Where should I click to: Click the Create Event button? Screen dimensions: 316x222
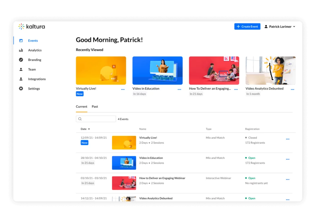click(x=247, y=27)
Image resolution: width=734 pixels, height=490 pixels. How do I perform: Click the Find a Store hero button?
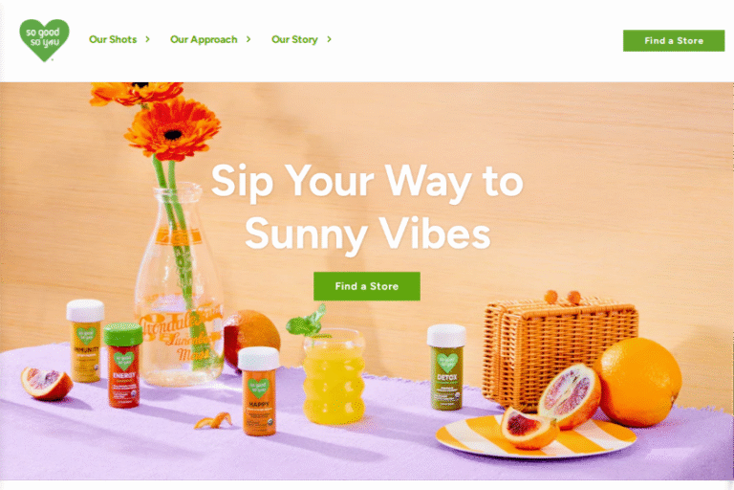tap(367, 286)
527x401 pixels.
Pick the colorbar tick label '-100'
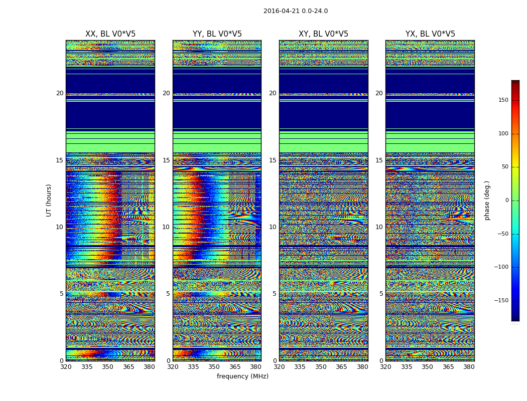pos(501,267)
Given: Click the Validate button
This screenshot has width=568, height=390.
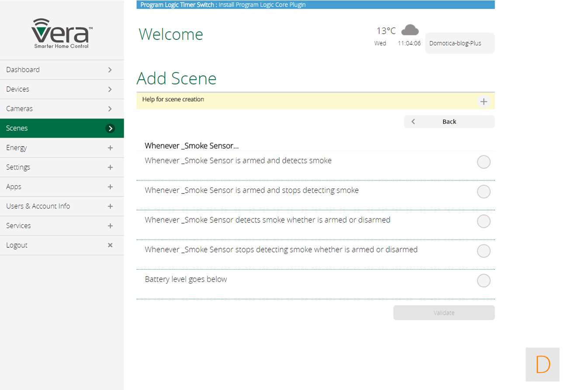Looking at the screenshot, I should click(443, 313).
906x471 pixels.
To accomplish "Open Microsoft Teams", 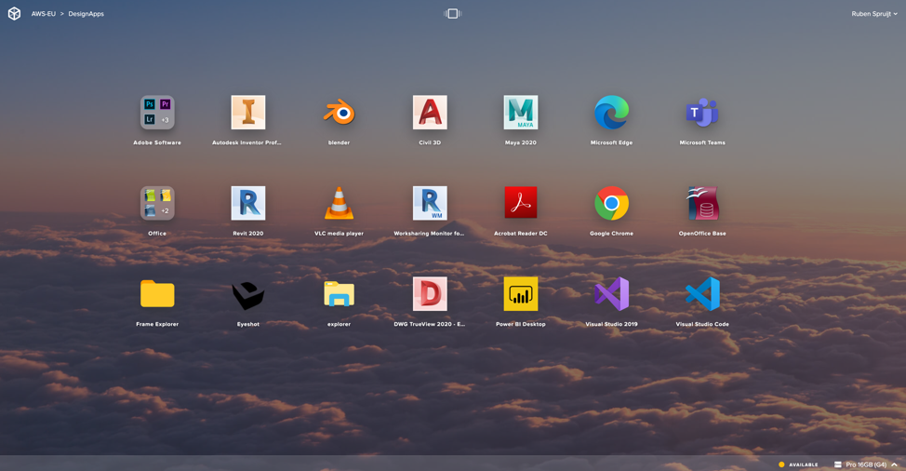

::::::::

• _Anweisung_: Kannst du sämtliche Daten oben Zeile für Zeile wortgetreu wiedergeben und dabei die Bilder weglassen?

• _Lösung_:
Where should I click to: Click the Create Event button? Screen dimensions: 316x222
click(x=247, y=27)
Image resolution: width=734 pixels, height=490 pixels. How do I perform: Click the Find a Store hero button?
tap(367, 286)
527x401 pixels.
Pick the colorbar tick label '-100'
pos(501,267)
Given: Click the Validate button
This screenshot has width=568, height=390.
Looking at the screenshot, I should click(443, 313).
906x471 pixels.
To accomplish "Open Microsoft Teams", 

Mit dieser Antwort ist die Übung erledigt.